通过文献查新发现，目前尚缺乏同时针对FMDV、ORFV和GTPV的快速检测方法。鉴于传统检测方法在检测混合感染病例时费时费力且容易误诊，现急需建立一种同时针对FMDV、ORFV和GTPV的快速鉴别诊断方法。笔者旨在利用PCR技术，建立可同时检测FMDV、ORFV和GTPV的多重PCR方法，以期为未来流行病学调查和疾病防控奠定基础。

1 材料与方法

1.1 试验材料

研究所涉及的ORFV、GTPV、FMDV疫苗株、蓝舌病灭活病毒和小反刍兽疫病毒疫苗株、魏氏梭菌、羊结核杆菌和山羊支原体样品均由实验室保存。
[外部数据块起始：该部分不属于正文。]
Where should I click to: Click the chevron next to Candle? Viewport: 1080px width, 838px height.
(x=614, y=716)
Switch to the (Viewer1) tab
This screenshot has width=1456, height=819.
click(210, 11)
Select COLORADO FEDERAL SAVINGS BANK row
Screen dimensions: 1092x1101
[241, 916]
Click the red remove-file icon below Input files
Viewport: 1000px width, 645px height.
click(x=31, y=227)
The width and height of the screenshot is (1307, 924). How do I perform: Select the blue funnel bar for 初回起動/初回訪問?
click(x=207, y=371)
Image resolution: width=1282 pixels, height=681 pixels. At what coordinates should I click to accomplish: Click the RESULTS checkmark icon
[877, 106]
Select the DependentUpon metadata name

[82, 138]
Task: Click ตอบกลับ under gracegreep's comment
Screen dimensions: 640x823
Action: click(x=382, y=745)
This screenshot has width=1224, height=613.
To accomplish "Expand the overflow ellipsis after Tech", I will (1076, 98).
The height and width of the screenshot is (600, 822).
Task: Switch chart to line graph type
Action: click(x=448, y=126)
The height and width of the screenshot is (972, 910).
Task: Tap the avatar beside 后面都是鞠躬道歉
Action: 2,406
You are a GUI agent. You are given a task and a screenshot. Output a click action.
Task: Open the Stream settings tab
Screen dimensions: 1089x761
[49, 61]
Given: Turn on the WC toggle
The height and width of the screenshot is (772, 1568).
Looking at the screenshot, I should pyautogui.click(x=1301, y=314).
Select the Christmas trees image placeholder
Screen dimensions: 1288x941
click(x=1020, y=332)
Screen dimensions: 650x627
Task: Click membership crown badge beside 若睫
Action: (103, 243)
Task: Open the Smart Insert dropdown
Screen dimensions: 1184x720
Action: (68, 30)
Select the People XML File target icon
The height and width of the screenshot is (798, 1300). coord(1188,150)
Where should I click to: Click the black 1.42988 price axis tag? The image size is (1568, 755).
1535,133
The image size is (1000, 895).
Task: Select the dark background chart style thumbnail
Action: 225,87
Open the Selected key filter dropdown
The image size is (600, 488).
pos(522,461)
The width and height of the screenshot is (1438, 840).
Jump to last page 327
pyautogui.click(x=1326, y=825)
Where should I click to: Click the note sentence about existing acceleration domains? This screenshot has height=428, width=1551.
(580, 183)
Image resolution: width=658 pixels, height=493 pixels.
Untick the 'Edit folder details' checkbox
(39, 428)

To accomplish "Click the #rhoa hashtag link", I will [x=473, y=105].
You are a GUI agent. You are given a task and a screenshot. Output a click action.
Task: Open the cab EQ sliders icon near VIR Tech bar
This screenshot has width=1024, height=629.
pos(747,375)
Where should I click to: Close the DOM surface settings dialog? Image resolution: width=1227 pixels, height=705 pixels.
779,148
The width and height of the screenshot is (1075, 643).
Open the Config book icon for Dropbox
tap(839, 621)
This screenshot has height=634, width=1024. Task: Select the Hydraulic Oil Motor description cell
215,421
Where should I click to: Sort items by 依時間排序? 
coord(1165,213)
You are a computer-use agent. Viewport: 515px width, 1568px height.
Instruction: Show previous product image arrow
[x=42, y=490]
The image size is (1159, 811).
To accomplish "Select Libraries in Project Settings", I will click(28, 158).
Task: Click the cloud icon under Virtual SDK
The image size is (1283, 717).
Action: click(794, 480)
临床样品包括132份抗凝血和8份已鉴定的羊口疮阳性痂皮组织，于2021年12月至2022年11月采集自贵州地区各规模化养羊场。

1.2 主要试剂和仪器设备

核酸提取试剂盒DNA/RNA Extraction Kit、胶回收试剂盒FastPure Gel DNA Extraction Mini Kit、质粒提取试剂盒RapidLyse Plasmid Mini Kit、反转录试剂盒HiScript II 1st Strand cDNA Synthesis Kit、DNA聚合酶混合物2 × AceTaq Master Mix（Dye Plus）、基因克隆载体ClonExpress MultiS One Step Cloning Kit和DH5α 化学感受态细胞均为诺维赞产品；DL2000 DNA Marker为天根公司产品；PCR仪为BIO-RAD产品；凝胶电泳仪为北京六一公司产品。

1.3 引物设计

下载NCBI中已上传的不同血清型FMDV全基因序列、ORFV全基因序列和GTPV全基因序列，利用clustlW软件对同一病毒不同血清型基因序列进行多序列比对，在保守性高的区域设计引物并由生工生物工程股份有限公司合成。引物信息及预扩增目的片段大小见表1。

1.4 核酸提取

病毒样品和待检临床样品核酸的提取均使用DNA/RNA提取试剂盒，DNA样品保存于-20 ℃，RNA样品随即进行反转录，所获cDNA产物于-20 ℃保存，剩余RNA 于-80 ℃保存。

1.5 目的片段的扩增及克隆

分别以FMDV、ORFV和 GTPV病毒样品DNA/cDNA为模板，利用合成的引物进行PCR扩增。反应体系为2 × AceTaq Master Mix 12.5 μL，上下游引物（10 μmol/L）各1.0 μL，DNA/cDNA模板2.0 μL，最后ddH2O补足至25 μL。反应程序为95 ℃ 5 min；95 ℃ 10 s，56 ℃ 30 s，72 ℃ 40 s，共30个循环；72 ℃ 8 min。产物经2%琼脂糖凝胶电泳后进行胶回收并纯化。参照诺维赞ClonExpress MultiS One Step Cloning Kit试剂盒方法分别将回收产物与载体连接，转化至DH5α 化学感受态细胞，挑取重组子进行测序验证。将阳性重组质粒分别命名为pFMDV、pORFV和pGTPV，测定各质粒浓度并计算拷贝数。

1.6 多重PCR反应条件的优化

以重组质粒pFMDV、pORFV和pGTPV为模板，对反应体系中的模板和引物用量以及反应程序中的退火温度进行优化，以ddH2O作为阴性对照模板，通过观察琼脂糖凝胶电泳结果，确定多重PCR的最佳反应体系和条件。

1.7 特异性试验

在已提取获得DNA/cDNA模板的基础上，ddH2O作为阴性对照模板，pFMDV、pORFV和pGTPV质粒作为阳性对照，利用优化后的多重PCR方法分别对蓝舌病病毒、小反刍兽疫病毒、魏氏梭菌、羊结核杆菌和山羊支原体进行检测，以判断该方法的特异性。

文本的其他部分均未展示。